§ **REQUIRED TASK**: Can you transcribe everything from the line containing "At what coordinates should I click to accomplish: Click" down to the end of the rows, word for word, leaving the pictures out?

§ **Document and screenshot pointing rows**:

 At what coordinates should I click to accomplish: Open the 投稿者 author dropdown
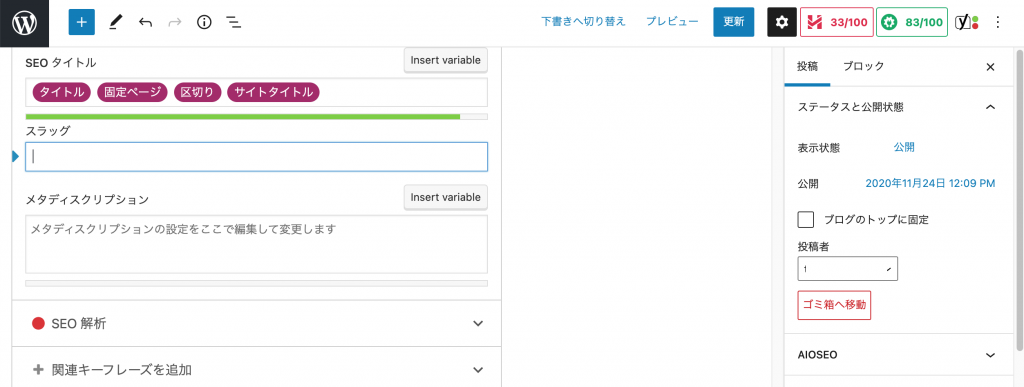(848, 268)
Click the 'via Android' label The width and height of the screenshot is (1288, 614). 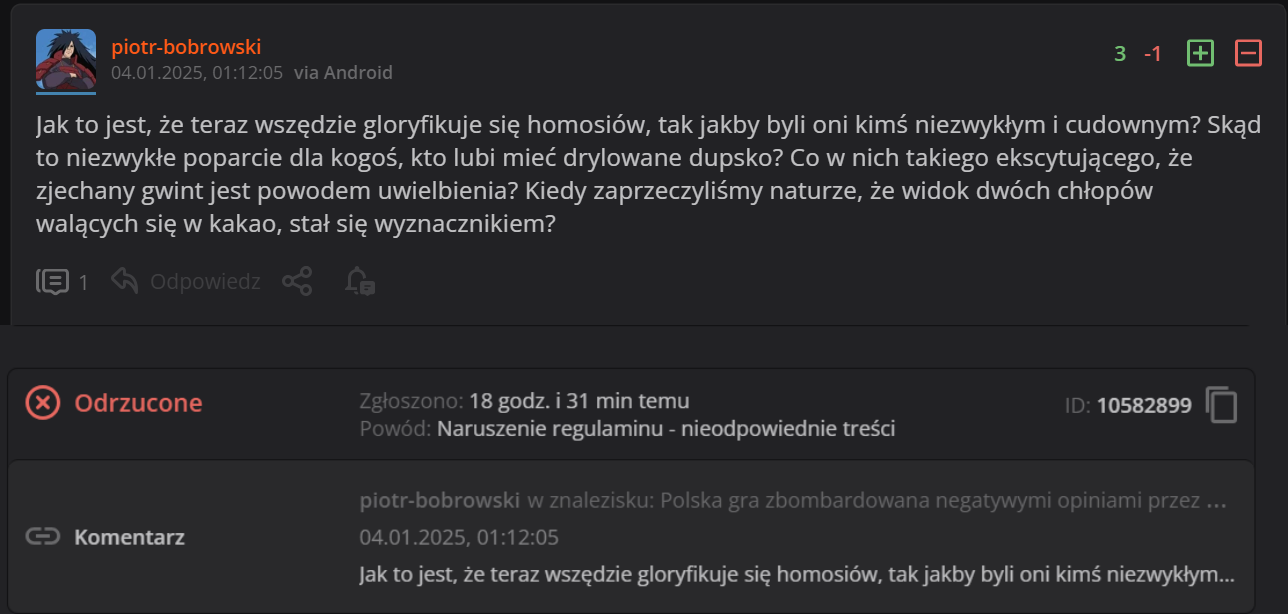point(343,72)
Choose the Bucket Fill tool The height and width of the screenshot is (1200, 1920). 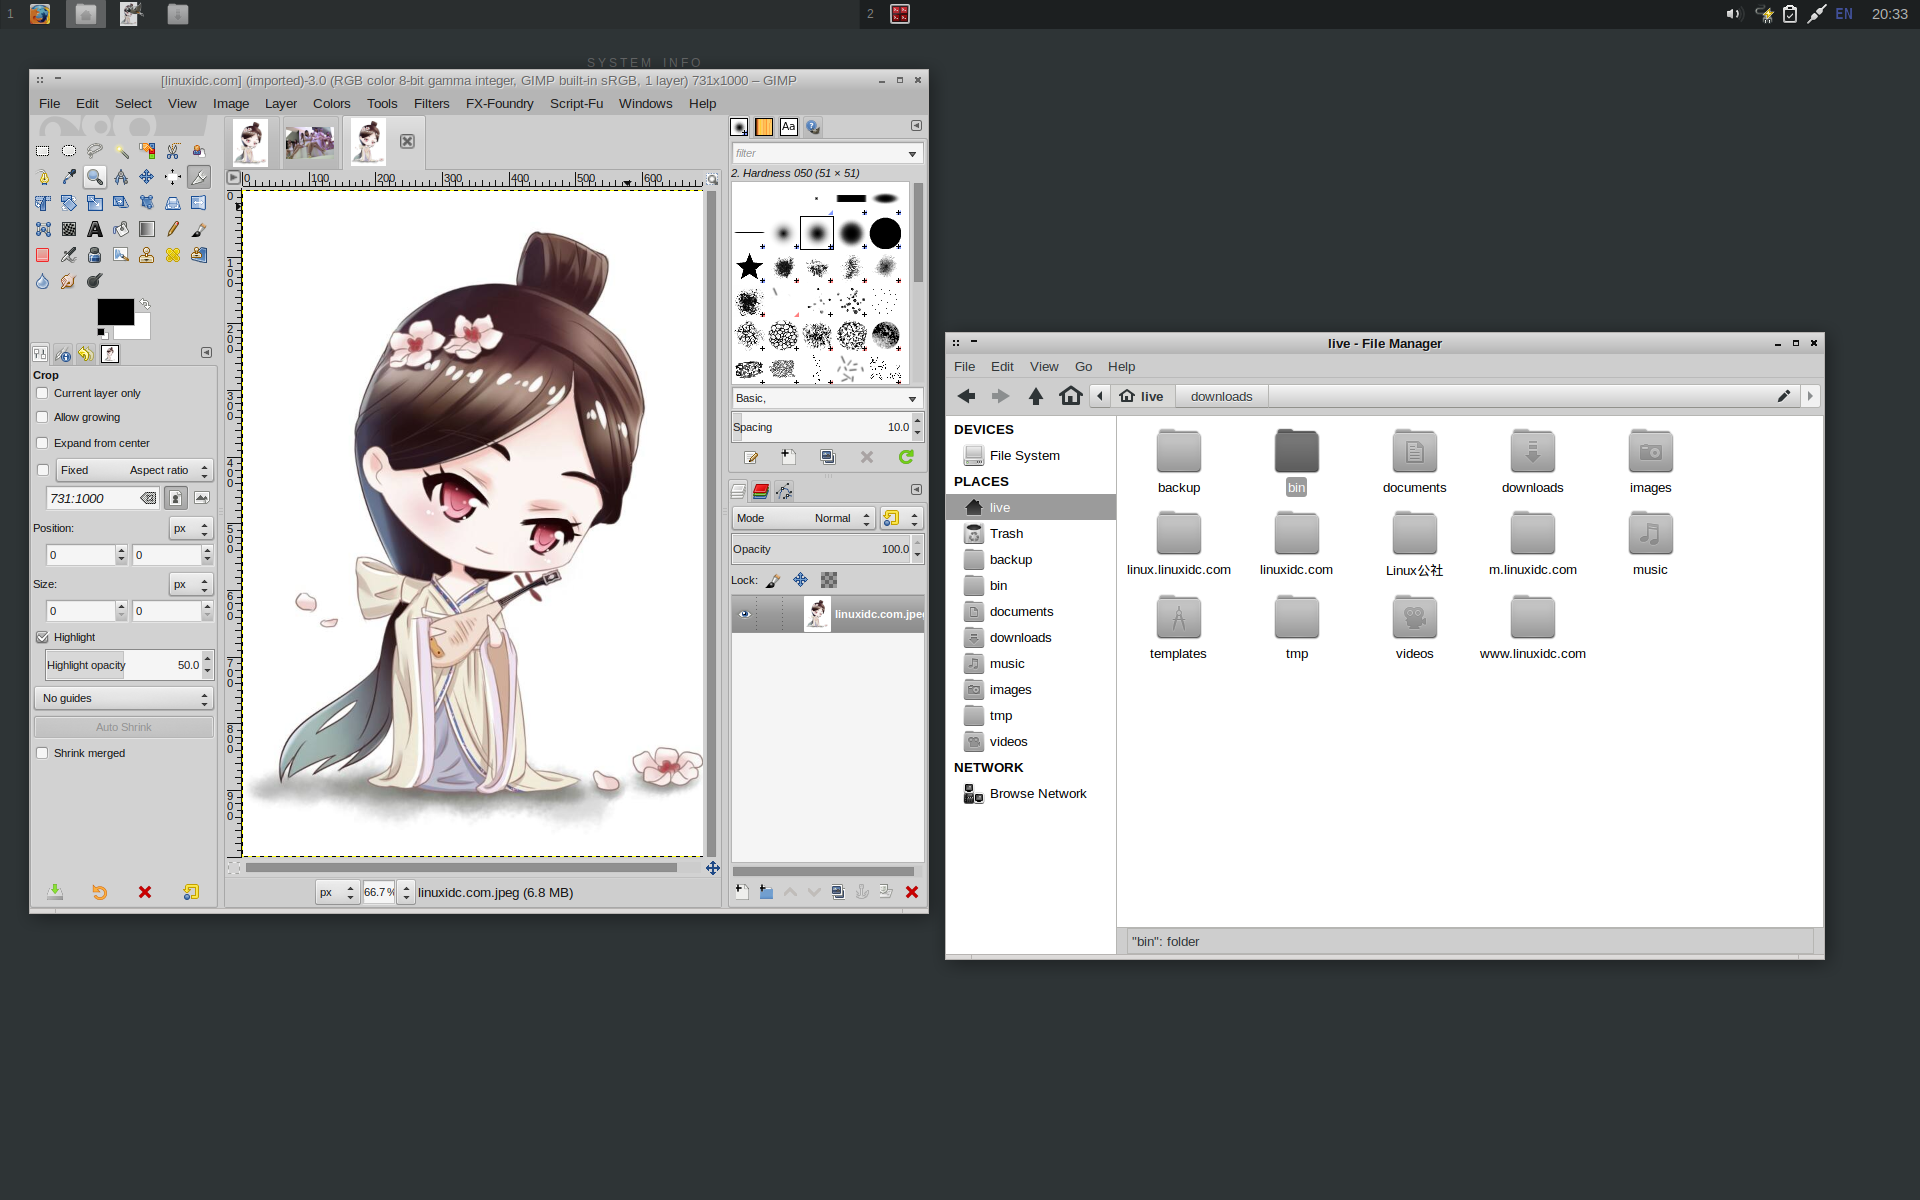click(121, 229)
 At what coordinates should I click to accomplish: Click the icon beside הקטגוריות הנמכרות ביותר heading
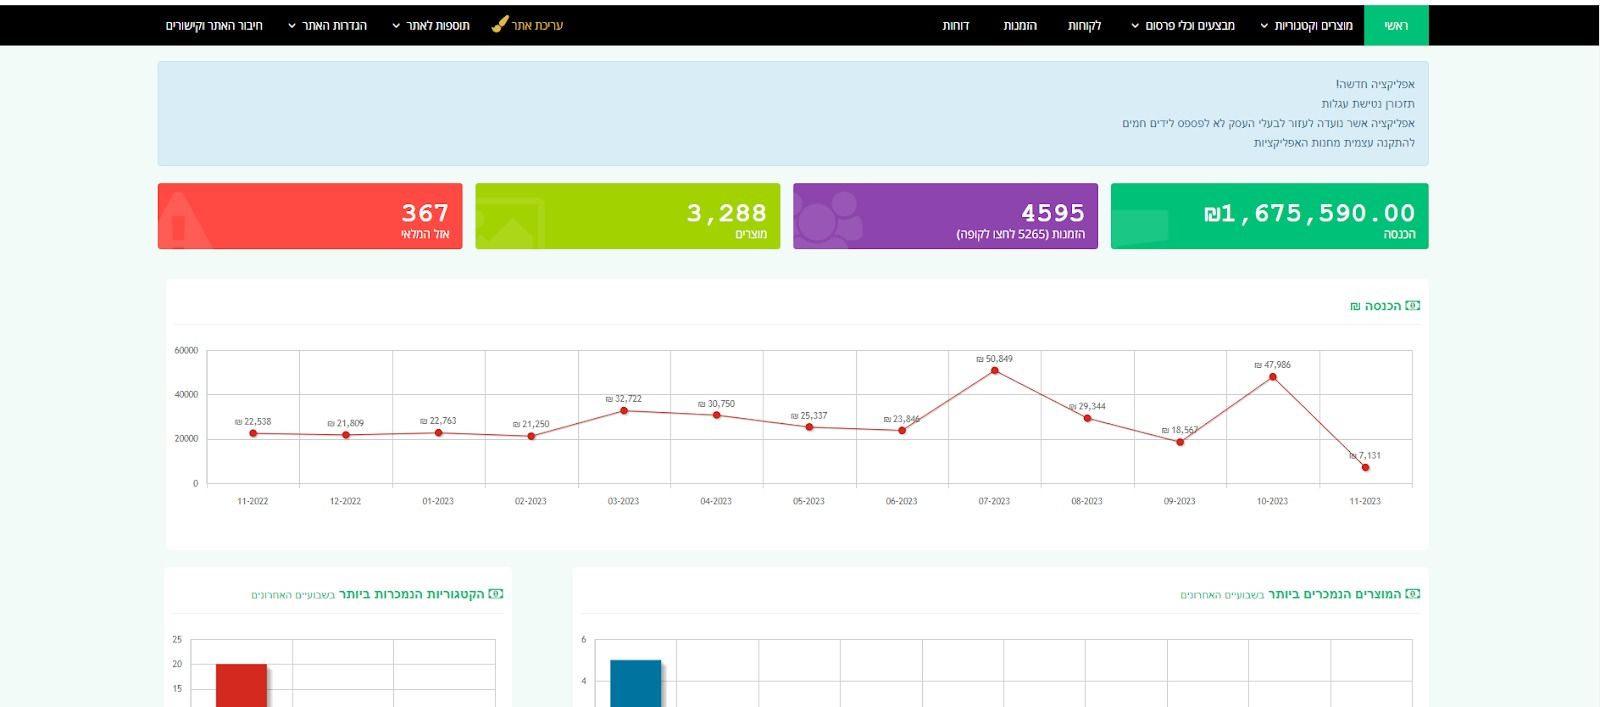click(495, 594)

§ **ANSWER TO THE PROBLEM**:
 At what coordinates should I click to accomplish: Click the icon beside הקטגוריות הנמכרות ביותר heading
click(495, 594)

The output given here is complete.